La Banque mondiale souligne une dynamique inédite depuis dix ans
La dernière édition de l’Observatoire économique du Maroc, intitulée « Ancrer la croissance : le numérique comme moteur de productivité », dresse un bilan positif de l’économie marocaine tout en identifiant des leviers indispensables pour pérenniser le mouvement. La croissance réelle du produit intérieur brut a atteint 4,9 % en 2025, un rythme qualifié par l’institution de le plus soutenu observé depuis plus d’une décennie.

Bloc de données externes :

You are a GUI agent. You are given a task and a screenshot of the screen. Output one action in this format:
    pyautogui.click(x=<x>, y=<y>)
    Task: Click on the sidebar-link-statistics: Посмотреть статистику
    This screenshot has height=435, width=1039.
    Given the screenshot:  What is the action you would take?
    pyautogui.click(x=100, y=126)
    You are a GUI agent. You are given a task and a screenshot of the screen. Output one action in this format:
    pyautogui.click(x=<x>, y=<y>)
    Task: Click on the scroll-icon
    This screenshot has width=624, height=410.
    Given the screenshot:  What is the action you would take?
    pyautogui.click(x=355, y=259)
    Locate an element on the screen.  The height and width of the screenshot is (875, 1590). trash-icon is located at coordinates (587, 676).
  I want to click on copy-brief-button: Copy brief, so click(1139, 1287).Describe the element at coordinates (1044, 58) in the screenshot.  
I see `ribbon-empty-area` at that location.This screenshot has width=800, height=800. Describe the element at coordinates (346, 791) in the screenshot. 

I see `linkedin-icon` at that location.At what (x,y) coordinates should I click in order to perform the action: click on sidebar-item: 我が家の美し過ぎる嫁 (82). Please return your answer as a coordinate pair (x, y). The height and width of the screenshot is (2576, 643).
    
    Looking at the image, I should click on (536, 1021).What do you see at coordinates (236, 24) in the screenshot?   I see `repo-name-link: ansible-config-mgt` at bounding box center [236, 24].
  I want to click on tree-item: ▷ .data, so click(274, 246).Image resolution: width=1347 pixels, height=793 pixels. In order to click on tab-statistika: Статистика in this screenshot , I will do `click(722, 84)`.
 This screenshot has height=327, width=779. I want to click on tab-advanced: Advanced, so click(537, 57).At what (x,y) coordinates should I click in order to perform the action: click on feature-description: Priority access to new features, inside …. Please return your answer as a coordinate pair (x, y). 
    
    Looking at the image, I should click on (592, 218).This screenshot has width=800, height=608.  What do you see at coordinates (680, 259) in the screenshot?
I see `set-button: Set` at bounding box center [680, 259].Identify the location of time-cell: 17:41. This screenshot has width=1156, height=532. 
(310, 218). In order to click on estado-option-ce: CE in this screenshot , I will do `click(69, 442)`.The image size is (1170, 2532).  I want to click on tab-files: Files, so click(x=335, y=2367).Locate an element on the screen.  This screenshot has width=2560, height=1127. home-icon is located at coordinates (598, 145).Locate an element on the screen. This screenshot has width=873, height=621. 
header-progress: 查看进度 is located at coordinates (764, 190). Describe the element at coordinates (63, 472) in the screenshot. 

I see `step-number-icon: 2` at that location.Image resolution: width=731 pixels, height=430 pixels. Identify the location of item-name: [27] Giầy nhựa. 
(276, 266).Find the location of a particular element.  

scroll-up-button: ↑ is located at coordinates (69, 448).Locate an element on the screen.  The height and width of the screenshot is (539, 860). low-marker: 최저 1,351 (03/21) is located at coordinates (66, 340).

Ce redressement est principalement attribué à une hausse significative des investissements publics, notamment ceux liés aux préparatifs de la Coupe du monde 2030, ainsi qu’à une reprise du secteur agricole. La Banque mondiale insiste cependant sur le caractère encore incomplet de la transformation productive : sans une diffusion plus large des technologies numériques, les gains de productivité pourraient rester limités.
Indicateurs clés et fragilités
Le rapport combine des éléments macroéconomiques encourageants et des signaux d’alerte sur le marché du travail. Les autorités marocaines ont réussi à réduire l’inflation à 0,8 % et à ramener le déficit public à 3,5 % du PIB, ce qui a contribué à l’amélioration de la confiance des agences de notation — Standard & Poor’s ayant relevé récemment la note souveraine en catégorie investissement.
- Taux de croissance 2025 : 4,9 %
- Taux de croissance prévu 2026 : 4,2 %
- Inflation : 0,8 %
- Déficit budgétaire : 3,5 % du PIB
- Sous-utilisation de la main-d’œuvre : 22,5 %
| Indicateur | Valeur |
|---|---|
| Croissance 2025 | 4,9 % |
| Projection 2026 | 4,2 % |
| Inflation | 0,8 % |
| Déficit | 3,5 % du PIB |
| Sous-utilisation du travail | 22,5 % |
Le numérique, pivot de la prochaine étape
Pour la Banque mondiale, la poursuite de la croissance ne suffira pas à garantir une hausse durable de la productivité si les entreprises marocaines ne généralissent pas l’usage des technologies avancées. Le rapport propose de concentrer les efforts sur la diffusion du numérique dans l’appareil productif afin de transformer les investissements en gains structurels de compétitivité.
Autre motif d’attention : le marché du travail. Les indicateurs élargis pointent une sous-utilisation élevée de la main-d’œuvre (22,5 %), signe qu’une partie des capacités productives restent inexploitées, ce qui limite la capacité du pays à convertir la croissance en emplois de qualité.
Conséquences pour la France et perspectives régionales
Pour la France, partenaire économique et financier majeur du Maroc, cette trajectoire présente des opportunités et des défis. L’élévation de la note souveraine et la poursuite des grands projets d’infrastructure augmentent l’attractivité pour les entreprises et banques françaises. En sens inverse, la persistance d’un chômage structurel et les risques externes — notamment la hausse des coûts énergétiques et les perturbations logistiques liées aux tensions géopolitiques — peuvent limiter l’impact bénéficiaire à court terme.
La Banque mondiale recommande donc de coupler les investissements publics par des réformes favorisant l’adoption numérique en entreprise et des politiques actives de formation. Sans ces ajustements, le Maroc pourrait perdre une partie du potentiel de transformation offert par sa récente expansion économique.